Has the President done the “most or best work for fraternity between nations”? I would say not. Four days after becoming President, he ordered the bombing of a village in Pakistan, which is yet another nation the United States has not declared war on.
Has the President worked for “the abolition or reduction of standing armies”? Certainly not that of the United States.
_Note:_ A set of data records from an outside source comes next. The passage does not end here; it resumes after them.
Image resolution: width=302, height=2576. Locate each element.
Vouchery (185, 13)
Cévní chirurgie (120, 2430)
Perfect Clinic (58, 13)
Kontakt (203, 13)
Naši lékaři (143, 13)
In fact, per his website, he was elected on the promise that he would expand America’s standing army by about 100,000 troops.
A year ago when the Presidential election was in full swing the main buzzword we heard out of the Obama camp was “change”. In fact, “change you can believe in”. At the time we were pretty sure it was all hogwash and his first year in office has proven that assessment to be true.
A piece by Glenn Greenwald over at Salon.com a few weeks ago points out many examples how so much of Obama’s talk of change was just that: talk.
“When it comes to uprooting (’changing’) the Bush/Cheney approach to terrorism and civil liberties — the issue which generated as much opposition to the last presidency as anything else — the Obama administration has proven rather conclusively that tiny and cosmetic adjustments are the most it is willing to do.
“They love announcing new policies that cast the appearance of change but which have no effect whatsoever on presidential powers.
“With great fanfare, they announced the closing of CIA black sites — at a time when none was operating.
“They trumpeted the President’s order that no interrogation tactics outside of the Army Field Manual could be used — at a time when approval for such tactics had been withdrawn.
“They repudiated the most extreme elements of the Bush/Addington/Yoo ‘inherent power’ theories — while maintaining alternative justifications to enable the same exact policies to proceed exactly as is.
“They flamboyantly touted the closing of Guantanamo — while aggressively defending the right to abduct people from around the world and then imprison them with no due process at Bagram.
“Their ‘changes’ exist solely in theory — which isn’t to say that they are all irrelevant, but it is to say that they change nothing in practice: i.e., in reality.”
“Isn’t it so interesting how the phrase ‘Patriot Act’ was the symbol of everything Democrats claimed to find so heinous during the Bush years, but now that there’s a Democratic President, Senate and Congress, it’s absolutely certain that the Patriot Act will continue, and civil libertarians are reduced to hoping that there may be some tiny modifications to it, and even that’s highly unlikely?”
Ron Paul published a video answering the question, “What do you think about Obama winning the Nobel Peace Price?”
Ron covers many of the same points critics have made already, but he interestingly points out that the anti-war Left is AWOL now that Obama is in office. Projecting a bit into the future I’m curious what will become of these “Tea Partiers” if another big-government neo-conservative Republican wins the White House in 2012. Will they go AWOL too? I fear they will. Can we please, for the love of liberty, break this vicious cycle?
Partisanship is an evil drug and too many Republicans and Democrats are addicted. The Constitution was not created for convenience or whim. It was once the “supreme law of the land”, but now it really has become “just a god-damned piece of paper” for far too many people.